▶ TASK TO CARRY OUT
Take from the material every line containing the string "Bastion" and copy it.

▶ SUPPLIED INFORMATION
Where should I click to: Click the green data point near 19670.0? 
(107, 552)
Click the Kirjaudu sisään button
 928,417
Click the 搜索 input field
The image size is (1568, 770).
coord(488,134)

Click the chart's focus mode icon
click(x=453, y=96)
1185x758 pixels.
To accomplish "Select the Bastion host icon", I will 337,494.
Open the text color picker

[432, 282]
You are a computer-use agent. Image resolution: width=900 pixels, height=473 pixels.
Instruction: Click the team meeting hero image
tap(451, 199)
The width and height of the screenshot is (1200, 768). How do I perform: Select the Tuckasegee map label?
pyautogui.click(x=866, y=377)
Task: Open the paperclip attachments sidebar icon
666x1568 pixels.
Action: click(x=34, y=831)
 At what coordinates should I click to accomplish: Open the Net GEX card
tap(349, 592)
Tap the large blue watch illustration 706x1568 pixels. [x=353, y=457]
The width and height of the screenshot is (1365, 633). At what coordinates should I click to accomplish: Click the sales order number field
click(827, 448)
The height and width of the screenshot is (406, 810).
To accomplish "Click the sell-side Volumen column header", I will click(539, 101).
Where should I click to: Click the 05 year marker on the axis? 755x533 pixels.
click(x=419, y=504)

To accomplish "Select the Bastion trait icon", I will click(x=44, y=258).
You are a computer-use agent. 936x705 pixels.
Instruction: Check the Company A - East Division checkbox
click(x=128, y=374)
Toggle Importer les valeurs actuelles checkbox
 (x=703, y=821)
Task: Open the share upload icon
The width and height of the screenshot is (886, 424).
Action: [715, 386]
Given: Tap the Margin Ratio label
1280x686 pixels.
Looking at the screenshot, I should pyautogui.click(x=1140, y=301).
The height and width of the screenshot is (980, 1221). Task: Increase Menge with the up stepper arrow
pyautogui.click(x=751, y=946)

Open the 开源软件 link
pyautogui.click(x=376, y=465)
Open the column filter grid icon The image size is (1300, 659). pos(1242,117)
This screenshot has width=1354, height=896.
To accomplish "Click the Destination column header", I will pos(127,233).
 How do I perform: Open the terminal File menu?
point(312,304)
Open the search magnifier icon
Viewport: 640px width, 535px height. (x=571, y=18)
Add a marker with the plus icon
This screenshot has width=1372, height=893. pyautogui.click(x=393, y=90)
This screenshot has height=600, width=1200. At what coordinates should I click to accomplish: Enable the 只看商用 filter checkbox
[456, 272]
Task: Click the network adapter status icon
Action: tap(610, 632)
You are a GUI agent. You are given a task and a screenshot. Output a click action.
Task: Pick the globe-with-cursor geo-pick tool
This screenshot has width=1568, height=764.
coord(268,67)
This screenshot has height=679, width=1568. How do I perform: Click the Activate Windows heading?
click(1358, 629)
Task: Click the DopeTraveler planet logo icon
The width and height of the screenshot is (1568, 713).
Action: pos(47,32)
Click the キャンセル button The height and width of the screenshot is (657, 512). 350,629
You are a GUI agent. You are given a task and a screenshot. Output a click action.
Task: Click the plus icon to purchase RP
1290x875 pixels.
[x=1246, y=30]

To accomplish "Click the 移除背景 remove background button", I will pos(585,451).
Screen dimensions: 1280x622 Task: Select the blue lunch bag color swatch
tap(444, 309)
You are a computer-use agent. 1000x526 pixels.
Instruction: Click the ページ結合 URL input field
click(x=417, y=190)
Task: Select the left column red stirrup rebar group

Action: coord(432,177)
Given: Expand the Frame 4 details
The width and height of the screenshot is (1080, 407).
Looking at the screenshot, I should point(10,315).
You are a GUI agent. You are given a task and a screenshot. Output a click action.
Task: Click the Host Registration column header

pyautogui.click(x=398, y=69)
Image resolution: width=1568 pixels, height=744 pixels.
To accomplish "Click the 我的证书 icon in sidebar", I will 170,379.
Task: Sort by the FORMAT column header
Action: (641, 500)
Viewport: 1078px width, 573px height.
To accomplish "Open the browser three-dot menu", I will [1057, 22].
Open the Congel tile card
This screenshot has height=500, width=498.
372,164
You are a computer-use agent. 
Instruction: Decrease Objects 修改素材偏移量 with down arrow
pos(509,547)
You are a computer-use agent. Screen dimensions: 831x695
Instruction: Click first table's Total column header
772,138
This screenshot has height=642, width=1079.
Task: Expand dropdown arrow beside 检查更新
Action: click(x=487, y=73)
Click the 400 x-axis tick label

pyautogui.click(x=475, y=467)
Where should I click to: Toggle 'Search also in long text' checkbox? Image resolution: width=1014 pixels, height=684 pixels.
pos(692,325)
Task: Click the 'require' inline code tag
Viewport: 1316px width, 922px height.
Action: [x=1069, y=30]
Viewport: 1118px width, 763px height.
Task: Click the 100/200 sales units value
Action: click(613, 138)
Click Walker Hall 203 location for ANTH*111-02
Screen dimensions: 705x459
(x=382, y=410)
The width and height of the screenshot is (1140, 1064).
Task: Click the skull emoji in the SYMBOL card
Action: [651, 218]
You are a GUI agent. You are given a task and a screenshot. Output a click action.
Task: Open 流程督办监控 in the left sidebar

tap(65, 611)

▶ RESULT OF THIS EXERCISE
To accomplish "Select the Bastion host icon", I will 337,494.
To accomplish "Select the Bastion trait icon", I will click(x=44, y=258).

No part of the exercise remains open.